6.26.2006

beauty has once again captured me.


I have visitors from the Scandinavian sector currently occupying my bed. This includes two dear cousins whom I rarely see. Although they both subscribe to many of the pop icons I can't bring myself to support, it's been compelling meeting them through adult eyes.

......... . .. ...................................................... .. ......

Just before the television was laid to rest for the night, a documentary came on the screen of my most beloved band: Radiohead. My understanding came back tonight of why I began with Kid A, and after taking a good look through their entire discography, why I have stopped with Amnesiac. It belongs in the mind of late night thinkers, to act solely as a soundtrack to unformulated ideas.

It just begs a listen.

:.....:::::::::::: :: : :: :: :::::::.... ....................

My brother and I have recently been discussing how each person, in their own way, is a bit off, emotionally or psychologically.
When I say this, I mean those people who tell stories for longer than is reasonable at social gatherings, not realizing the disinterest of their gracious listeners...those ones that laugh incessantly at any kind of joke, not understanding the obnoxious laugh they own and put others through each time a humorous story is told...those that are irrational when making decisions and rely strictly on emotional energy...those that change their state of mind unexpectantly in an argument and can't employ logic to get them to a rational place once again.

  • These are the small things that often keep me up, puzzled by human behavior.
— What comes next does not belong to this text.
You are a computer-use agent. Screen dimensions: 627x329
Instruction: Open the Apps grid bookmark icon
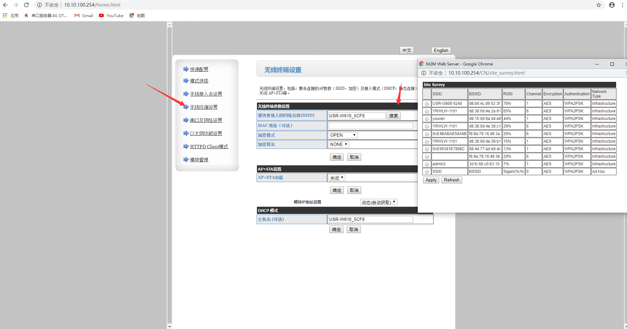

When I grasp these inconsistencies in mannerisms, I often see them in myself.
[those little things that make us all strange and make others wonder]

6.23.2006

Sometimes giving up has an explanation attatched to it.
Here is one now:
Although there are moments when an idea seems unique, or a person or object is captured in just the right light at just the right angle,
my confidence falls completely apart when I see this kind of beauty.

6.18.2006

my answer is music.






Lately, this means A Northern Chorus, Bjork, Ben Harper, Thom Yorke, and Wilco. There's something about laying flat in a dark room with the window open, letting in enough wind to cool and sooth the most delicate and trying of emotions.

But when is it that a song becomes a part of you?

  • when the words are known?
  • when the song links you to a memory of significance?
  • when it becomes the soundtrack to a particular moment?

..... . .. ..............................................

While sitting in an office building this week, in amongst the desks I noticed that no one looks at paper and books anymore. Everything we learn and everything we seem to produce is online. onscreen. And I think it is making us all sick with too much information.

[like this example right here]

6.16.2006

The Commodore Ballroom:

disappointed professionals hold up their cellular phones to capture the music.
my friend has fallen for the one with the high cheekbones,
and I, for the blue lights.
Shiny faces and chiming guitars make the night.
......... .
I came to this realization that i don't appreciate stories.
maybe because they give me an unrealistic view of life.
relationships in particular.

I have to drown out the cars with music.
The thing about feeling down is that people want to fix you.
They take on your mess and your ideas.
They want you to be healthy.
be complete.
remove particular patterns.
but I don't know what this looks like.
or how it ought to look.
sometimes i think i'd rather smoke my djarums and die young.

[ just another james dean ]

I've thought about being a recluse.
a writer. a painter.
that or a deaf mute, like Holden suggested.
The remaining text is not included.